Still, Erdrich resists the idea that families are formed through simple acts of claiming and voluntary participation, or by biological relation. In this novel, families are both constructive and destructive. At times, the family unit is where people in trouble run to for comfort, such as when Henry Junior seeks comfort in Albertine after learning her connection to his family, or when Rushes Bear (Margaret) arrives to care for Marie. Other times, the family unit forces people away. For example, resentments between Albertine and her mother Zelda motivate Albertine to run away, living for years in uncertain and chaotic circumstances. Rushes Bear’s symbolic adoption of Marie involves a simultaneous rejection of Nector; she exchanges one individual for another in her care.
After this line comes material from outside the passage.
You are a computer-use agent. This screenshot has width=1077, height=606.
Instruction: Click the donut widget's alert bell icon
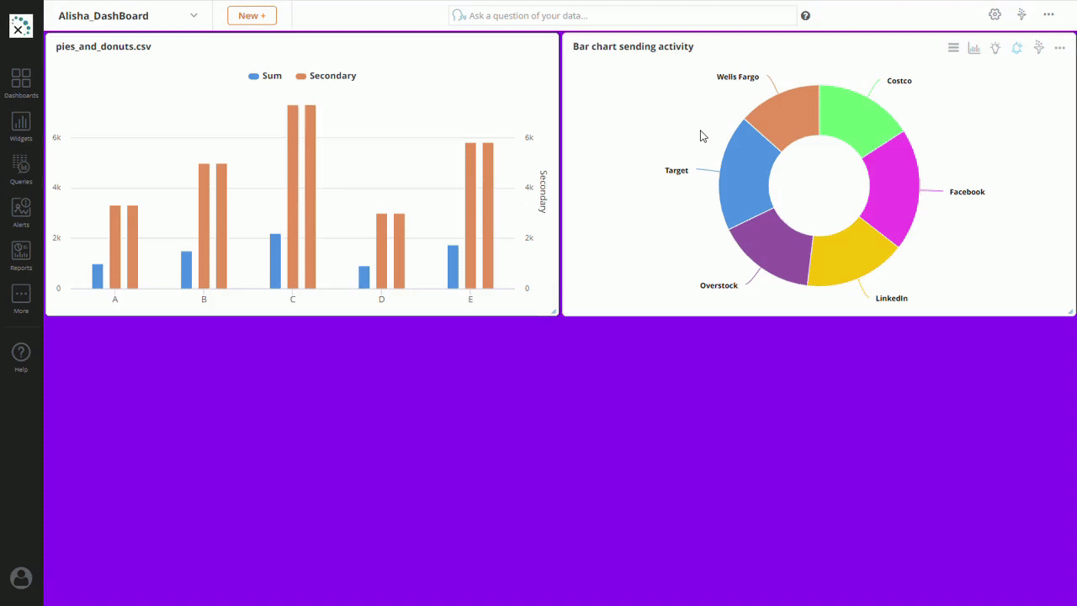click(x=1016, y=48)
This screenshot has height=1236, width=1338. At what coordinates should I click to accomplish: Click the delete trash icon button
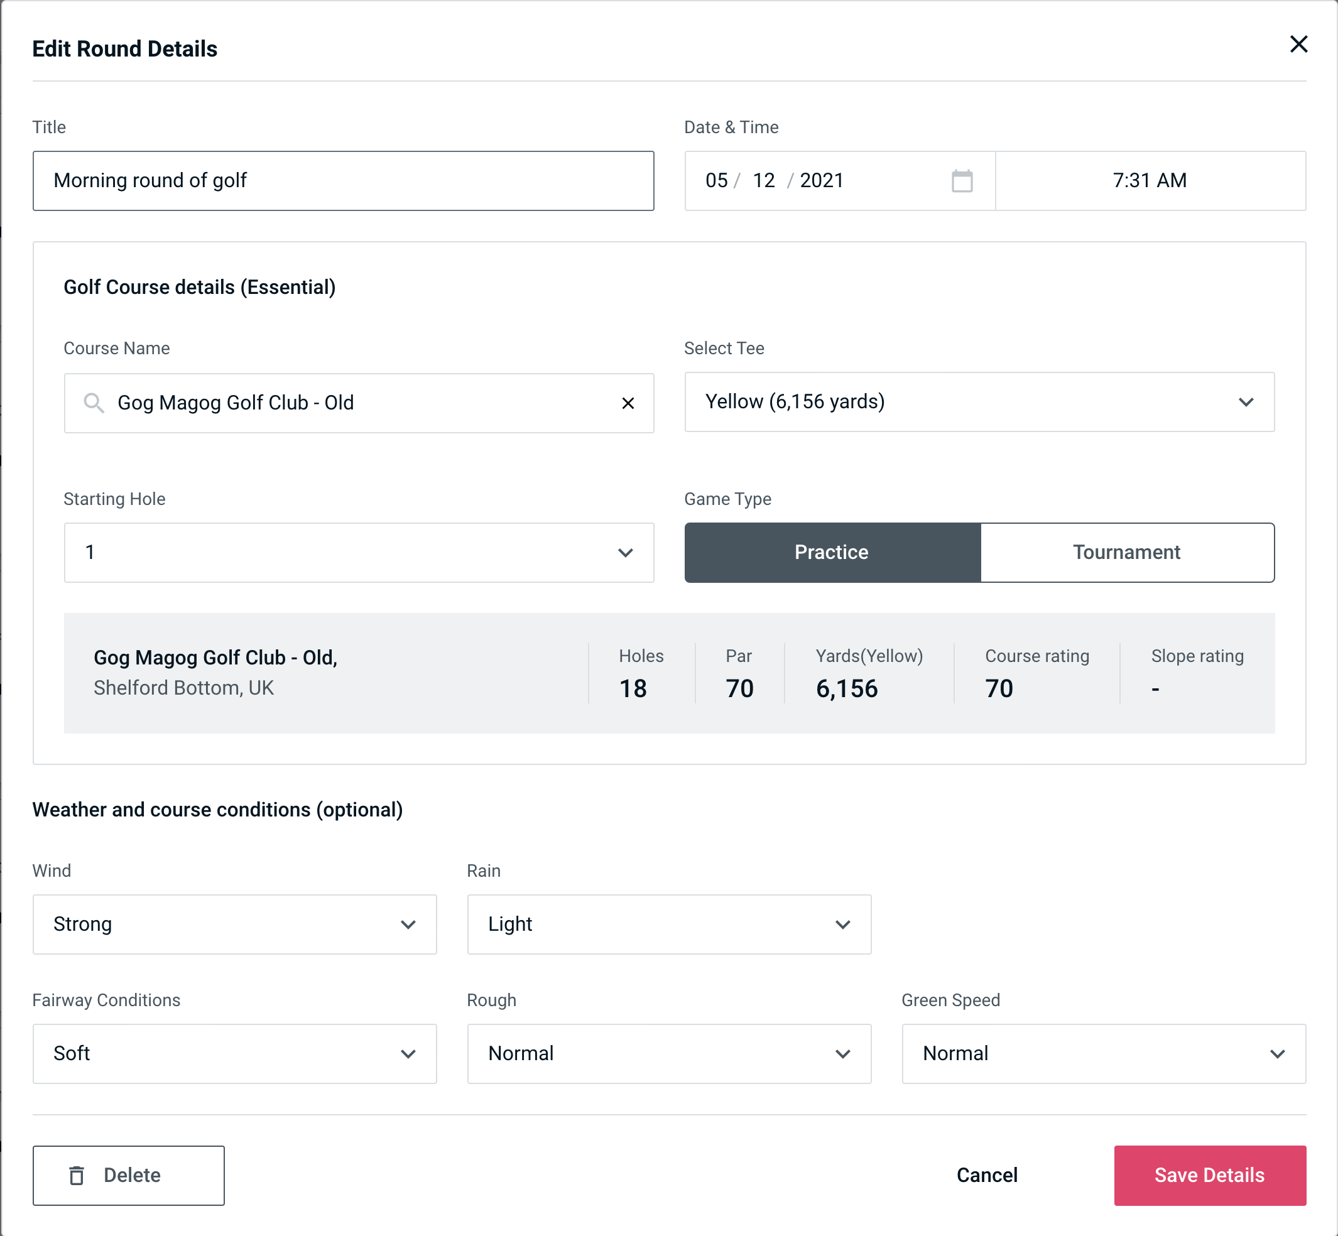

Sill, when Albertine returns home, she always has at least one friend in her massive family tree to rely on. Thus, family gives Albertine both a constructive sense of self and a destructive need to run away. A major conflict within the families in this novel is the intersection of different families. Because of secrets kept about true identities, or because of simple infatuation, cousins of varying degrees are often recoupled as lovers in this novel. This causes a great deal of tension in the family and makes already complicated dynamics between the Lamartines, Kashpaws, and Morrisseys more difficult to navigate. Many times, these relationships don’t work out for the long run, forcing the families to choose sides.
No matter how difficult it can be to find oneself within the framework of large families with years of bitter drama, Erdrich makes it clear that family is a major source of love, and a stable family is an important privilege for making one’s way in the world. As Lipsha’s self-discovery hinges on learning his true parentage, and as Rushes Bear’s care for Marie empowers Marie to claim her role as matriarch.
Erdrich explores many different forms of romantic, platonic, and filial love in Love Medicine, and challenges typical notions of how love is experienced, shared, and inspired. Though the kinds of love they experience can be vastly different, each of Erdrich’s characters who achieves a strong sense of autonomy also has a strong foundation of at least one kind of love.
Erdrich deeply explores self-love, in which characters look inward to accept and find joy in their own selves. This is seen successfully in Lulu Lamartine’s adoration of her body and mind, and even in Howard’s belief in his own self despite his father’s neglect. By contrast, both Lipsha and Lyman struggle with self-knowledge, impeding each man’s ability to achieve the self-esteem necessary to accomplishing their goals. Lipsha achieves this self-knowledge by the end of the novel, but Lyman is left wondering how he can prove his worth to himself and his community.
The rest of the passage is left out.